> Task to complete
Retype the listing that follows, exactly as written.

Start of Records provided

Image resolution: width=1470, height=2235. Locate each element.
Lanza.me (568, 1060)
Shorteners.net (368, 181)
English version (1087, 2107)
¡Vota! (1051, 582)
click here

End of Records provided

> Answer section
Image resolution: width=1470, height=2235. Locate each element.
Lanza.me (568, 1060)
Shorteners.net (368, 181)
English version (1087, 2107)
¡Vota! (1051, 582)
click here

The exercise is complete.